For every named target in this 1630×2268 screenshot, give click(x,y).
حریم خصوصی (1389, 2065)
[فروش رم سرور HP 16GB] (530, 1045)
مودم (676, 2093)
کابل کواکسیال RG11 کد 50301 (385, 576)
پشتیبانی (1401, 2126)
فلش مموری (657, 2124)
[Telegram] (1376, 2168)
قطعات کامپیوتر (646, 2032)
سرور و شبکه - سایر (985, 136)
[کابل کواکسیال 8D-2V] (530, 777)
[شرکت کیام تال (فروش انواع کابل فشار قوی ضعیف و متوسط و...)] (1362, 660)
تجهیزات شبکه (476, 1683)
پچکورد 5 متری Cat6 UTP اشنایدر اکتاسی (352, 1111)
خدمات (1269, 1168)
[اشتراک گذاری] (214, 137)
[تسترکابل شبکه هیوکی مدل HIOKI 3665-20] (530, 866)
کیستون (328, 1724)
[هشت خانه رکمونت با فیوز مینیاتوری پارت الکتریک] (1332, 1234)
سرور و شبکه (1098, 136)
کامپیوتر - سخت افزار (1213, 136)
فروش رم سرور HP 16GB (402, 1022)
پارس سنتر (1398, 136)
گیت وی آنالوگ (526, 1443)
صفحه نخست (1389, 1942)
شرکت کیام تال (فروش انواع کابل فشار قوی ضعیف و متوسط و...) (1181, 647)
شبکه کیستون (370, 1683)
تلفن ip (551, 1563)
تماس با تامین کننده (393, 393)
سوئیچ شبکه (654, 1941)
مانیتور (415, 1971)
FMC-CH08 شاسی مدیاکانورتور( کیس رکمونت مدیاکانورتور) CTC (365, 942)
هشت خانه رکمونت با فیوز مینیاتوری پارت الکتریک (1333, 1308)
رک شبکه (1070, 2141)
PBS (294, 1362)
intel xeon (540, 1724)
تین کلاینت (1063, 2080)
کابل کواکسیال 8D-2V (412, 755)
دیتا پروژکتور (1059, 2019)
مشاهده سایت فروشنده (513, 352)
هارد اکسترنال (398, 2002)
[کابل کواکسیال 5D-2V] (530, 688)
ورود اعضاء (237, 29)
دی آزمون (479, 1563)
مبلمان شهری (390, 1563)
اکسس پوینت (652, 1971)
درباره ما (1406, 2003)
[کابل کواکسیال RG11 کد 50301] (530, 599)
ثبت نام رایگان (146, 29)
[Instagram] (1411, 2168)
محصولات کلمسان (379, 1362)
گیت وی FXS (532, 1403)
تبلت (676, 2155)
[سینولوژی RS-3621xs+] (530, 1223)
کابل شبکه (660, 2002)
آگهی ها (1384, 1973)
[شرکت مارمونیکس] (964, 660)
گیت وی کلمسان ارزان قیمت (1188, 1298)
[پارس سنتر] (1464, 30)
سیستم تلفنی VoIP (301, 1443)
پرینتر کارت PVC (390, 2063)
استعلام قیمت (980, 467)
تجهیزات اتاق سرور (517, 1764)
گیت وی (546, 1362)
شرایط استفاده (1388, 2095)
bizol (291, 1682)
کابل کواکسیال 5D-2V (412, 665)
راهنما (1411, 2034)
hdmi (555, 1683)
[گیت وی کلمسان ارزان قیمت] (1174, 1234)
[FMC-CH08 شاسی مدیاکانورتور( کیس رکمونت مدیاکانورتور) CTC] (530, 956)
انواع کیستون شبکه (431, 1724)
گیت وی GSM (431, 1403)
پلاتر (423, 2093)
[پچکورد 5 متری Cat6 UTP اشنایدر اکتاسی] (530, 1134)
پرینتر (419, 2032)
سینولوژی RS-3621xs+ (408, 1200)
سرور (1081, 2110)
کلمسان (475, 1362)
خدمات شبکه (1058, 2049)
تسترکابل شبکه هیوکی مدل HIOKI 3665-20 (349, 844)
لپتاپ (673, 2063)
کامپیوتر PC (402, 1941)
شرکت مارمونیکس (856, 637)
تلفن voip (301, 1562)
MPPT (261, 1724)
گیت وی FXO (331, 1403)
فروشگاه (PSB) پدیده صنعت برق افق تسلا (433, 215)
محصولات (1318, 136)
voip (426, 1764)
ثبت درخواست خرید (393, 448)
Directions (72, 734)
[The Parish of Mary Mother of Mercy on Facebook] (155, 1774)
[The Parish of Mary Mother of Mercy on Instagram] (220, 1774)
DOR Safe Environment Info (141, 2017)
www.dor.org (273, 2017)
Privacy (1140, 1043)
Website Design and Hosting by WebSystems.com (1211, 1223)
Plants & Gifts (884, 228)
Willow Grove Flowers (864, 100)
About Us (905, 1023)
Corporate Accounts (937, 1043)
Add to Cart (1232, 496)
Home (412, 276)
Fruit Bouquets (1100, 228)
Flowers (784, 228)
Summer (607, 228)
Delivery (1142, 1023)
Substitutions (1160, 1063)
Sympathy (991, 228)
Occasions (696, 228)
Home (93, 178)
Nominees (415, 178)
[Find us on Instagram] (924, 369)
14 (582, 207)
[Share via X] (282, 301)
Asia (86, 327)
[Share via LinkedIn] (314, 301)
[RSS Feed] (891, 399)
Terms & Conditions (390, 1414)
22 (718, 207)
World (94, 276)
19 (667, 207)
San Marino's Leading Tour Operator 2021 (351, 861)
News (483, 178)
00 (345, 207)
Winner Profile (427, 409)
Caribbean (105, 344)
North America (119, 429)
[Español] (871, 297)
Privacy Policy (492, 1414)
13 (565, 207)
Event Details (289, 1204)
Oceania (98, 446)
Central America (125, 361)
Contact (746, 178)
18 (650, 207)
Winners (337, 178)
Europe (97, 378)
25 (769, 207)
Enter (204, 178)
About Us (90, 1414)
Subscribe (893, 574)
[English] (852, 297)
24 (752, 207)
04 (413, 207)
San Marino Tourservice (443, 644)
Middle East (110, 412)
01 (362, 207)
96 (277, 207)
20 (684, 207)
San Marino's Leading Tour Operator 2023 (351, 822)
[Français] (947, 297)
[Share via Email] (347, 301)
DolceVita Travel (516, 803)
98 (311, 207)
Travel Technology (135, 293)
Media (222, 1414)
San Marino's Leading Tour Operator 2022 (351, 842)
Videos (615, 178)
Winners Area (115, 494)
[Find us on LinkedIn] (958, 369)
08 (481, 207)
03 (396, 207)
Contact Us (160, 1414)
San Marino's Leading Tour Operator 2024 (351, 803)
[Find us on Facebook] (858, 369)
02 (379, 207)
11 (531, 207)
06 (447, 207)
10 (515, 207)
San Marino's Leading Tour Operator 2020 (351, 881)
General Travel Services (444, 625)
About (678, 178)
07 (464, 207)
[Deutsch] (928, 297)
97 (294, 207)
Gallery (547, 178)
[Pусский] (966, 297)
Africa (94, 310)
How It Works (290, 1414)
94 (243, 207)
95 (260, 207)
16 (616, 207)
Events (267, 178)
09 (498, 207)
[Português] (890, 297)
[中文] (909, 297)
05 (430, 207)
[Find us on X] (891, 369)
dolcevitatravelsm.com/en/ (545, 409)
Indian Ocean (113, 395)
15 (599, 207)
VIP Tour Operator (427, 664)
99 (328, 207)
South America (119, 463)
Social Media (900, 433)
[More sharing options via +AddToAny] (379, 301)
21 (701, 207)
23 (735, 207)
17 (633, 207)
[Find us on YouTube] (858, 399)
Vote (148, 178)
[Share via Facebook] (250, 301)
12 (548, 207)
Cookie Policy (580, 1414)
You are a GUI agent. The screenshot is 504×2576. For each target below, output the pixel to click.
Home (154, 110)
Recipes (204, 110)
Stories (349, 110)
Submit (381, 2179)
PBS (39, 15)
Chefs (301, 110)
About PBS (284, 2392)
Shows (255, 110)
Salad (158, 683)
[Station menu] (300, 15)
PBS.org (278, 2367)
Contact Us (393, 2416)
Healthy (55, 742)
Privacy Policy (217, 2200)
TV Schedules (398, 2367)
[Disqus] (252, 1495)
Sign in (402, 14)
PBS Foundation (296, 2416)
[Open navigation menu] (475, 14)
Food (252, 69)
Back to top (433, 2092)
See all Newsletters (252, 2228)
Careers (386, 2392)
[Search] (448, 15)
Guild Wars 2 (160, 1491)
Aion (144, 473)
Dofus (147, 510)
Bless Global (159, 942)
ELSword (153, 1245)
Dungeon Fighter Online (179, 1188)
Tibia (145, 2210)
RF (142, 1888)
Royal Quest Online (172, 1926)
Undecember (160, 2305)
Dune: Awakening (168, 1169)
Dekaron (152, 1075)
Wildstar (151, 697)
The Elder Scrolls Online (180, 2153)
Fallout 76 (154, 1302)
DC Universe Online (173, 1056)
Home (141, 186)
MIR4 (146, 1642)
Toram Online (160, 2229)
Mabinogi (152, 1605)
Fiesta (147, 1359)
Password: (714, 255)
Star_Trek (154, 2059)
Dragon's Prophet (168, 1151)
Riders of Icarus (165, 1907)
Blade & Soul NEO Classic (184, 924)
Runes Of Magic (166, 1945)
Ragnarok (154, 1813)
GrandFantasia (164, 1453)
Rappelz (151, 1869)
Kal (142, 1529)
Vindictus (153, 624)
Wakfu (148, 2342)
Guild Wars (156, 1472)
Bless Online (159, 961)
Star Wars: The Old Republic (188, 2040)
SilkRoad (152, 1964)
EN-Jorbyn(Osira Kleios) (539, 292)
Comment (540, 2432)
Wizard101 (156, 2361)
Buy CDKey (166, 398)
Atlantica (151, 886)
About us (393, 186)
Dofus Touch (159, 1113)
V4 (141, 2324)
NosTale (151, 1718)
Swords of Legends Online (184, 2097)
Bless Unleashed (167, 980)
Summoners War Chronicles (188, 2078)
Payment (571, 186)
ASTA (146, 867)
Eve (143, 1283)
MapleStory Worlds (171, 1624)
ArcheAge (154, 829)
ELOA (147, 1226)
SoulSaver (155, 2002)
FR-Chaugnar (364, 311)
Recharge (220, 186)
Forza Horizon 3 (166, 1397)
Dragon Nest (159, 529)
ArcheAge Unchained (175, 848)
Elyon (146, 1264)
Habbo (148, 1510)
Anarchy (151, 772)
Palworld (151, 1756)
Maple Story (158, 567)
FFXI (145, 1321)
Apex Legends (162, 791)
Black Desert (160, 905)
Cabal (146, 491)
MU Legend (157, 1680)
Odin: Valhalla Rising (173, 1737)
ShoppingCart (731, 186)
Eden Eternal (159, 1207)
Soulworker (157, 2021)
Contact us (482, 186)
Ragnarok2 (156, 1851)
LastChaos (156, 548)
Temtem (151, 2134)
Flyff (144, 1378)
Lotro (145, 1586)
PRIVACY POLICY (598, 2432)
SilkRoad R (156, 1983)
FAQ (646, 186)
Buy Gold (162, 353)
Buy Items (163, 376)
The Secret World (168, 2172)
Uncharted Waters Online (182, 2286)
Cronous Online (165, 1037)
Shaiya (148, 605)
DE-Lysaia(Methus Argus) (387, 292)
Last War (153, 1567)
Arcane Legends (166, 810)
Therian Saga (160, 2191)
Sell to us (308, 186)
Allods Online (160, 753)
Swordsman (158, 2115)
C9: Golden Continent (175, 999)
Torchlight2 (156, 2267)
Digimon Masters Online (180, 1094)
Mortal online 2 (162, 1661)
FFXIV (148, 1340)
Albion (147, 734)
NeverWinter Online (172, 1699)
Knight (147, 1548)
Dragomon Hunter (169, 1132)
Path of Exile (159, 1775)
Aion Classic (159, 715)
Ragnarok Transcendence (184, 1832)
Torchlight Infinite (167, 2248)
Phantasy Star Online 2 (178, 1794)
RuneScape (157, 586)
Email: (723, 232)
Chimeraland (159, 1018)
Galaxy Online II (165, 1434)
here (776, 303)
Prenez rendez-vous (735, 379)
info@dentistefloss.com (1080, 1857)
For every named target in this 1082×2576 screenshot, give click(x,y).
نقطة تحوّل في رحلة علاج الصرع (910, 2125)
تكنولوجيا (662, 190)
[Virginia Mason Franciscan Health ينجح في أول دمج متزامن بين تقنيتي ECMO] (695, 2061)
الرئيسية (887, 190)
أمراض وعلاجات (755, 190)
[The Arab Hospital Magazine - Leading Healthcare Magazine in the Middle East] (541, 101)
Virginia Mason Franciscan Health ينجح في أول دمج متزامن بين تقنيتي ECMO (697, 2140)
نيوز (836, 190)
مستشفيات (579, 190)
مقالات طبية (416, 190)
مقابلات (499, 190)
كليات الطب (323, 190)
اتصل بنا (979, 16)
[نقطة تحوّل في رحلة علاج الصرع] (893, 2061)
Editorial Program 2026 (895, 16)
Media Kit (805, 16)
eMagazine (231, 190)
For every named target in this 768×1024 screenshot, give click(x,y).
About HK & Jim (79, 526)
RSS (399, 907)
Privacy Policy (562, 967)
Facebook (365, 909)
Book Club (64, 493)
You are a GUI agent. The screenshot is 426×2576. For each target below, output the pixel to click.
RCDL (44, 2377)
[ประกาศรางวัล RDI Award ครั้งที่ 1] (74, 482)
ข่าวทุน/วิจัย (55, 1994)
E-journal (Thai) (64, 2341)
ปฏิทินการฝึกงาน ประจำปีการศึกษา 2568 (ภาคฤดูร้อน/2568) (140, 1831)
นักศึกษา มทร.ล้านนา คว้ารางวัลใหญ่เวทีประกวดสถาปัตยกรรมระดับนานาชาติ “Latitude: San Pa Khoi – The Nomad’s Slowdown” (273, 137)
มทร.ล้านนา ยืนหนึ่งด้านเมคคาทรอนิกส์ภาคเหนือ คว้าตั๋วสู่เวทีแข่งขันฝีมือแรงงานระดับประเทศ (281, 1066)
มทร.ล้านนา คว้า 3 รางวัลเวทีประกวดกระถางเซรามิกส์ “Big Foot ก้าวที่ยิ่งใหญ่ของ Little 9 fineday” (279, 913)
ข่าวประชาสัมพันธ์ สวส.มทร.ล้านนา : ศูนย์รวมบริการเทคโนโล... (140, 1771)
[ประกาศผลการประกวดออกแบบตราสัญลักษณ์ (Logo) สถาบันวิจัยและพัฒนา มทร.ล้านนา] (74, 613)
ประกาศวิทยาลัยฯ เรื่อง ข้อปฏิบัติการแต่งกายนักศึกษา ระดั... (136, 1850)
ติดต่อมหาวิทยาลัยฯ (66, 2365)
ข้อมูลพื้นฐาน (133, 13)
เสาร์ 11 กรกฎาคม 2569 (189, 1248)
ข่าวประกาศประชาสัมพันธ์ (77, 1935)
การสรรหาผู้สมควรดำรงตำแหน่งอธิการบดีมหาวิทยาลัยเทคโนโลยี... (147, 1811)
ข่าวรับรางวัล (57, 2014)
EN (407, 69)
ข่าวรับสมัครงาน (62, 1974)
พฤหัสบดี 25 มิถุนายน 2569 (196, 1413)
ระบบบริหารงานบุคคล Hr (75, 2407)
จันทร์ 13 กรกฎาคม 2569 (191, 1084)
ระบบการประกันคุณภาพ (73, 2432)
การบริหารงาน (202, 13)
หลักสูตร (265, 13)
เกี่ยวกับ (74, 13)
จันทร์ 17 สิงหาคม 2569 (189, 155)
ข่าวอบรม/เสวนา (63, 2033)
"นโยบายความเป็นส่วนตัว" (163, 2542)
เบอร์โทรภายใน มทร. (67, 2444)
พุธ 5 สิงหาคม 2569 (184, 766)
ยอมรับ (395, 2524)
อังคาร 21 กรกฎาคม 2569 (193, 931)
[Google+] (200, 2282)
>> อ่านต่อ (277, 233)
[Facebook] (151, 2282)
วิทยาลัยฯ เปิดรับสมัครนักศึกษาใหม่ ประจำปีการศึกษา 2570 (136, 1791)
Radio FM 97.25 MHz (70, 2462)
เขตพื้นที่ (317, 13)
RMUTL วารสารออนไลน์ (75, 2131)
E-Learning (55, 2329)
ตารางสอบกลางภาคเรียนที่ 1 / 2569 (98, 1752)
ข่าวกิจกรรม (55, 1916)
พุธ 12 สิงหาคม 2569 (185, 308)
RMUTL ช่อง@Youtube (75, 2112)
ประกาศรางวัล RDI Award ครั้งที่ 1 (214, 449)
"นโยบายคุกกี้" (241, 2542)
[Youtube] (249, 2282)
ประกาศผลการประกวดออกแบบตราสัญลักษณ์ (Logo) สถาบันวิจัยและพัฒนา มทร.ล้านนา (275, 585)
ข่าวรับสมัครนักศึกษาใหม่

Assignment:
Using the data above, extract exactly the lines from the one that holds "Bless Unleashed (167, 980)" to the one that holds "تكنولوجيا (662, 190)", both ends included, and no others.

Task solution:
Bless Unleashed (167, 980)
Summoners War Chronicles (188, 2078)
Payment (571, 186)
ASTA (146, 867)
Eve (143, 1283)
MapleStory Worlds (171, 1624)
ArcheAge (154, 829)
ELOA (147, 1226)
SoulSaver (155, 2002)
FR-Chaugnar (364, 311)
Recharge (220, 186)
Forza Horizon 3 (166, 1397)
Dragon Nest (159, 529)
ArcheAge Unchained (175, 848)
Elyon (146, 1264)
Habbo (148, 1510)
Anarchy (151, 772)
Palworld (151, 1756)
Maple Story (158, 567)
FFXI (145, 1321)
Apex Legends (162, 791)
Black Desert (160, 905)
Cabal (146, 491)
MU Legend (157, 1680)
Odin: Valhalla Rising (173, 1737)
ShoppingCart (731, 186)
Eden Eternal (159, 1207)
Soulworker (157, 2021)
Contact us (482, 186)
Ragnarok2 (156, 1851)
LastChaos (156, 548)
Temtem (151, 2134)
Flyff (144, 1378)
Lotro (145, 1586)
PRIVACY POLICY (598, 2432)
SilkRoad R (156, 1983)
FAQ (646, 186)
Buy Gold (162, 353)
Buy Items (163, 376)
The Secret World (168, 2172)
Uncharted Waters Online (182, 2286)
Cronous Online (165, 1037)
Shaiya (148, 605)
DE-Lysaia(Methus Argus) (387, 292)
Last War (153, 1567)
Arcane Legends (166, 810)
Therian Saga (160, 2191)
Sell to us (308, 186)
Allods Online (160, 753)
Swordsman (158, 2115)
C9: Golden Continent (175, 999)
Torchlight2 (156, 2267)
Digimon Masters Online (180, 1094)
Mortal online 2 (162, 1661)
FFXIV (148, 1340)
Albion (147, 734)
NeverWinter Online (172, 1699)
Knight (147, 1548)
Dragomon Hunter (169, 1132)
Path of Exile (159, 1775)
Aion Classic (159, 715)
Ragnarok Transcendence (184, 1832)
Torchlight Infinite (167, 2248)
Phantasy Star Online 2 (178, 1794)
RuneScape (157, 586)
Email: (723, 232)
Chimeraland (159, 1018)
Galaxy Online II (165, 1434)
here (776, 303)
Prenez rendez-vous (735, 379)
info@dentistefloss.com (1080, 1857)
For every named target in this 1082×2576 screenshot, give click(x,y).
نقطة تحوّل في رحلة علاج الصرع (910, 2125)
تكنولوجيا (662, 190)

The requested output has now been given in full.